Kabui has just four minutes to sell a crowd on his business, Organics and Sounds. He’s got to convince them he’s not just a caterer – he’s a crusader for healthy eating, organic gardening and building community.
“Food should be consumed in its most pristine form; most of the food we eat is contaminated,” he said. “My business is just about building relationships.”
Want to go?
The next groundworkk microfunding dinner starts at 7 p.m. Tuesday at Mercury Studio, 407-A N. Mangum St., Durham. The series returns to Raleigh at 7 p.m. Feb. 12 at Visual Art Exchange, 309 W. Martin St.
Admission to each event is $5, which includes dinner. For more information,go to groundworkk.com.
Kabui won plenty of fans Tuesday night, beating out a three-dimensional printing business and a nonprofit for disadvantaged girls to win funding for his business.
Kabui was competing at a new series of monthly microfunding dinners called groundworkk, where $5 is all it costs to help pick the next big idea. Matt Konar started the events last fall, aiming to help designers and entrepreneurs get their ideas off the ground.
“There’s so much great stuff happening in Raleigh,” said Konar, an architect who’s plugged into the local design community. “I was wanting to do stuff to help, and I’m not this big venture capitalist.”

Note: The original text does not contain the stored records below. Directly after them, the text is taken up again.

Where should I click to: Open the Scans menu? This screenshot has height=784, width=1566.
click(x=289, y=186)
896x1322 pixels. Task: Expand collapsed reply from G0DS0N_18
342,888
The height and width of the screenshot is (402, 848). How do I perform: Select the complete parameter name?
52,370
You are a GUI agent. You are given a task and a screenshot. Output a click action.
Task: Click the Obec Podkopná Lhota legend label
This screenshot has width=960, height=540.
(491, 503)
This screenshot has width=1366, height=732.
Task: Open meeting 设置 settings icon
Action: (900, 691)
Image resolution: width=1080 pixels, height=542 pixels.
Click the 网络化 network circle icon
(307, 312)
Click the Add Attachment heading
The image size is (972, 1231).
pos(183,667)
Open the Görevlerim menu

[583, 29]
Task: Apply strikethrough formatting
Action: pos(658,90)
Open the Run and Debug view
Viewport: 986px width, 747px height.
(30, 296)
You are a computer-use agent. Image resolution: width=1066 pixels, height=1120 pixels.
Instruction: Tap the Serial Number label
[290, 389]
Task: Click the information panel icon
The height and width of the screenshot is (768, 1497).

The groundworkk events give everyone a chance to be a venture capitalist – if only for an evening and a small pot of capital. At each dinner, several entrepreneurs make a brief pitch for their business idea, followed by eight minutes of questioning from the crowd.
After the pitches, everyone votes on the best idea, and the winner takes home the money collected at the door. An up-and-coming local chef provides the dinner.
The amount has ranged from $80 at the first dinner to $315 at the December event. Attendance has been growing steadily, but groundworkk likely won’t ever offer enough to pay rent or start manufacturing.
“I don’t think it’s just the money,” Konar said. “The more important thing is the support and the connections people are making. Money’s just one part of the much larger puzzle.”
Whitney Robinson was one of groundworkk’s first participants, pitching her line of leather handbags and jewelry called Freshly Given. “It was the first bit of funding I’ve ever received,” she said. “It was very surreal for me. After the pitch, I was able to stay in contact with the people that were there.
“It was like a real-life ‘Shark Tank’ but nicer.”
Several months after her groundworkk experience, Robinson is focusing on making products in a higher price range, and she’s selling through two shops, among them the Kindred Boutique in downtown Raleigh.
As groundworkk grows, the events switch locations monthly. Some of the past dinners have been at the Longview Center and Tir Na Nog Irish Pub. Konar has also added a series in Durham – he doesn’t want any individual dinner to get too big.
“The nature of the event is small and intimate,” he said. “I think there’s going to be more events.”